MRSA colonization was detected in 79 (13%) participants, including three who were colonized with two distinct MRSA strains (82 total MRSA isolates), and MSSA colonization was detected in 180 (30%) participants (Fig. 1). USA300 (44/82, 54%) and USA500/Iberian (29/82, 35%) were the most common MRSA PFGE types identified. MRSA was detected solely in the nares for 30 (38%) individuals, in both the nares and groin for 36 (46%), and only in the groin for 13 (16%) participants (Fig. 2). USA300 was identified in 11/30 (37%) participants with MRSA solely in the nares, 21/36 (58%) with MRSA in both the nares and groin (including the three co-colonized), and 11/13 (85%) with MRSA solely in the groin. USA300 was more likely to be detected only in the groin (P=0·04) compared to USA500/Iberian. Including groin cultures increased the overall detection of MRSA by 24% and increased the yield of USA300 detection by 38% compared to nasal culture alone. Of those colonized with MSSA only (n=180), MSSA was detected in the nares alone for 74 (41%) participants, in both the nares and groin for 83 (46%), and in the groin alone for 23 (13%) participants.

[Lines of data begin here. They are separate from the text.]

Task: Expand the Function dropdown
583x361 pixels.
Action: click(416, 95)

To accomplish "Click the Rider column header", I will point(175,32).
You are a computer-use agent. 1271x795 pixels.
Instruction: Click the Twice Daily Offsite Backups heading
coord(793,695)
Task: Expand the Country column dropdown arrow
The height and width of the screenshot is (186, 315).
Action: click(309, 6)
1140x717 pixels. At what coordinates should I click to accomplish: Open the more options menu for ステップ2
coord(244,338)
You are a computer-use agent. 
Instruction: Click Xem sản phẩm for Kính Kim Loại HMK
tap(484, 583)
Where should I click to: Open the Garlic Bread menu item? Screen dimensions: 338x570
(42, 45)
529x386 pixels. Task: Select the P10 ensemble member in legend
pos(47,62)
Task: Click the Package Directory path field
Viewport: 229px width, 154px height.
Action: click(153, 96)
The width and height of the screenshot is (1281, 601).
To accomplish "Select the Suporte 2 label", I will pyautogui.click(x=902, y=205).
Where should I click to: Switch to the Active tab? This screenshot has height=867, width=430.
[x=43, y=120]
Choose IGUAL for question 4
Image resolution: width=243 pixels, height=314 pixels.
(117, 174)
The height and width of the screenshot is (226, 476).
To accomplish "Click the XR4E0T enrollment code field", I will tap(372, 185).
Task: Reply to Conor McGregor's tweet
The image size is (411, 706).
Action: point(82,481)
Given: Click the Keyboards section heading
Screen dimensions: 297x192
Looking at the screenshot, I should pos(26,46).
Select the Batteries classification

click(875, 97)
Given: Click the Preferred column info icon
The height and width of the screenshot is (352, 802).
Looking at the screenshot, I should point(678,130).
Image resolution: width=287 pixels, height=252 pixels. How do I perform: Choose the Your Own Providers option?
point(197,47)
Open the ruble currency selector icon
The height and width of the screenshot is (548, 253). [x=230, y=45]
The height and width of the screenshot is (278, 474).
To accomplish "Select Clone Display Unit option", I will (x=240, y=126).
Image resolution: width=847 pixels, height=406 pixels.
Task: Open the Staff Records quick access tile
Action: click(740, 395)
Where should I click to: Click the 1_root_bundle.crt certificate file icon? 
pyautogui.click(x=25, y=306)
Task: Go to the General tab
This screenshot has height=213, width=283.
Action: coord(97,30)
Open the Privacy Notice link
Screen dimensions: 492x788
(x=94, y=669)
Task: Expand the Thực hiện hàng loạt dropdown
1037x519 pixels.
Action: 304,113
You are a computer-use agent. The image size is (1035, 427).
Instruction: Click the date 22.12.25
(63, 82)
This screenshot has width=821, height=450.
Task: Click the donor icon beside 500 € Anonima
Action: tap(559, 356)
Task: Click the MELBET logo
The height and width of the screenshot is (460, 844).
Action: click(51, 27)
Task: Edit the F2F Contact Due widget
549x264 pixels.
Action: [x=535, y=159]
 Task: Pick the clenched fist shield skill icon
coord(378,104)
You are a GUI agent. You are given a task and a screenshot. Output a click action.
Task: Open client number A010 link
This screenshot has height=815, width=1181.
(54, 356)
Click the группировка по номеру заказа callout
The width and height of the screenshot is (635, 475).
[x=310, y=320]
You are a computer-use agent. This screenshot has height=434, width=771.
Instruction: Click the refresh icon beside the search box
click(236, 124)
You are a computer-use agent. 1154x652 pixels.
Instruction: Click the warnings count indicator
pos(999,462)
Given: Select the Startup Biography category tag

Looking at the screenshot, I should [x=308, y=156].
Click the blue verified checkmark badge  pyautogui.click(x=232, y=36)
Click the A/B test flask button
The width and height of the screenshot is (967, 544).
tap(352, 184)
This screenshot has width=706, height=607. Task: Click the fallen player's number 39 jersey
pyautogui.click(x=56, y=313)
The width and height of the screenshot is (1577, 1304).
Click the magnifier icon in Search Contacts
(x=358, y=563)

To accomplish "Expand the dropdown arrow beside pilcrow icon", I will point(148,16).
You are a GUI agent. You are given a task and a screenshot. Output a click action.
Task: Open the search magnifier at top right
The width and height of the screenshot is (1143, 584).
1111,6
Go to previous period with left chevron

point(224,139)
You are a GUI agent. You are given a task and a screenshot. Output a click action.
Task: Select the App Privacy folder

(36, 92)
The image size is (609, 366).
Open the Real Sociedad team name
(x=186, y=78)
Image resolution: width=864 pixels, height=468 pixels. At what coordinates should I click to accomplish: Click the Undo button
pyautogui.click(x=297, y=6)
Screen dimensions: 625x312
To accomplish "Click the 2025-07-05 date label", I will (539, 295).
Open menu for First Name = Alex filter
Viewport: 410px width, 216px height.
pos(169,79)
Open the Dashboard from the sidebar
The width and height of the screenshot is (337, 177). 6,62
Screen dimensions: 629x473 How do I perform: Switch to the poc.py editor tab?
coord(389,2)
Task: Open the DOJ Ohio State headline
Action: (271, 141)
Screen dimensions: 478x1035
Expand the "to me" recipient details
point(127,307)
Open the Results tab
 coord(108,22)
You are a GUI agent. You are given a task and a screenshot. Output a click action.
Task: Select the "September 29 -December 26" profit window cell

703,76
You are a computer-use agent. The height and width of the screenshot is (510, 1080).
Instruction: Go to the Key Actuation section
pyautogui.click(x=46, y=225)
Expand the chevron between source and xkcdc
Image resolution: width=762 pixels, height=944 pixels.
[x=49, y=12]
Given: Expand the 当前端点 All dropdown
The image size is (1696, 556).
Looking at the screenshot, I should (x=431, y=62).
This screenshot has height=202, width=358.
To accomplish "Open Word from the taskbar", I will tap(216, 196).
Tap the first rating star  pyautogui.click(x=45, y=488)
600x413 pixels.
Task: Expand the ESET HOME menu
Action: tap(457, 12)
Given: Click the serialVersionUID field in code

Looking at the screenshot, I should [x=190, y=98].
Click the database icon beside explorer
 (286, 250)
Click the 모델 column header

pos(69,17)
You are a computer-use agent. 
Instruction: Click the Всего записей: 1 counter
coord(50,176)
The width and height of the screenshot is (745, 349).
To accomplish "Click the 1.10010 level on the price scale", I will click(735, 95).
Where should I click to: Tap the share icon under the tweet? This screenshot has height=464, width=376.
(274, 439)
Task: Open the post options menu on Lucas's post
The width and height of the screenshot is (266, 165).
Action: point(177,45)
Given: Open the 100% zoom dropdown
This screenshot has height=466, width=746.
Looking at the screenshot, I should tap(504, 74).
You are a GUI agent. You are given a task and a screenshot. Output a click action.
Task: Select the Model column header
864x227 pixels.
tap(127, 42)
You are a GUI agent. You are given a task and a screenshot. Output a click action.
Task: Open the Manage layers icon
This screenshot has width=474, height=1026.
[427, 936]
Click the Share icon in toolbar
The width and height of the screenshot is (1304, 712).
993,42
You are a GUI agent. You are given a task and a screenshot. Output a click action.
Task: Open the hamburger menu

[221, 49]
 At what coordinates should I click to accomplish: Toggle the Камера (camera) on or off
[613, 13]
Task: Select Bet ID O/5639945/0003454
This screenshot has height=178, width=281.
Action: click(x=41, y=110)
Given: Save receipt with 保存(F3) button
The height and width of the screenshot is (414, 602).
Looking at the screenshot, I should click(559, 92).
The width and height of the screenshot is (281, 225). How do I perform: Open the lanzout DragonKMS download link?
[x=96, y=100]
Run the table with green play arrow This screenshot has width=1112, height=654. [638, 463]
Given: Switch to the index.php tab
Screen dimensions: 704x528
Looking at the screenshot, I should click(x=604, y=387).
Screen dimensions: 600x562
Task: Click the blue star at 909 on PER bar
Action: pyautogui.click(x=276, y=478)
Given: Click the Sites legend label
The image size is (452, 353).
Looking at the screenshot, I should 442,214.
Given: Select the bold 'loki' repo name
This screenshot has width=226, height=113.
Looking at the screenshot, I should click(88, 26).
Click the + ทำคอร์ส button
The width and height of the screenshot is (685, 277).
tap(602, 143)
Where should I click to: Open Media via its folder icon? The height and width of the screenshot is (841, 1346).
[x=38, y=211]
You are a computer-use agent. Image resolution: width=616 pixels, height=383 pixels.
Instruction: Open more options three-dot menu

Fig. 1. Prevalence of Staphylococcus aureus recovered from nares and groin swabs in HIV-infected adults. * Eleven participants were co-colonized with MRSA and MSSA. These participants were classified as MRSA-colonized. † Three participants were co-colonized with MRSA pulsed-field del electrophoresis (PFGE) type USA300 and a second PFGE type: USA100, USA500, USA1000 (n=1 each). ‡ USA700 (n=1), USA800 (n=2), and USA1000 (n=2).

Fig. 2. Proportion of pulsed-field gel electrophoresis (PFGE) types by anatomical site of detection in MRSA-colonized HIV-infected adults (n=79).

In univariate analysis, study subjects with MRSA colonization were similar to those with no MRSA colonization with respect to age, race/ethnicity, HIV transmission risk factors, and drug use in the past 12 months (Table 1). MRSA colonization was associated with a lower CD4 cell count (<500 cells/ml), a previous history of an abscess, a past medical history of MRSA clinical infection, hospitalization within the past 12 months, a history of syphilis infection, the use of certain anti-staphylococcal agents in the past 12 months, residing or working in a prison or jail, and reporting rarely or never using condoms during sex. MRSA colonization was detected in 18/27 (67%) participants with a clinical MRSA infection within the past year, 8/18 (44%) with a clinical MRSA infection from 1–2 years prior to enrolment, and 10/36 (28%) participants with a clinical MRSA infection >2 years prior to enrolment. Although MRSA colonization rates declined with time since the clinical MRSA infection, these rates remained high compared to participants who never had an MRSA infection [MRSA colonization was detected in 43 (8%) of 519 participants without a history of an MRSA clinical infection].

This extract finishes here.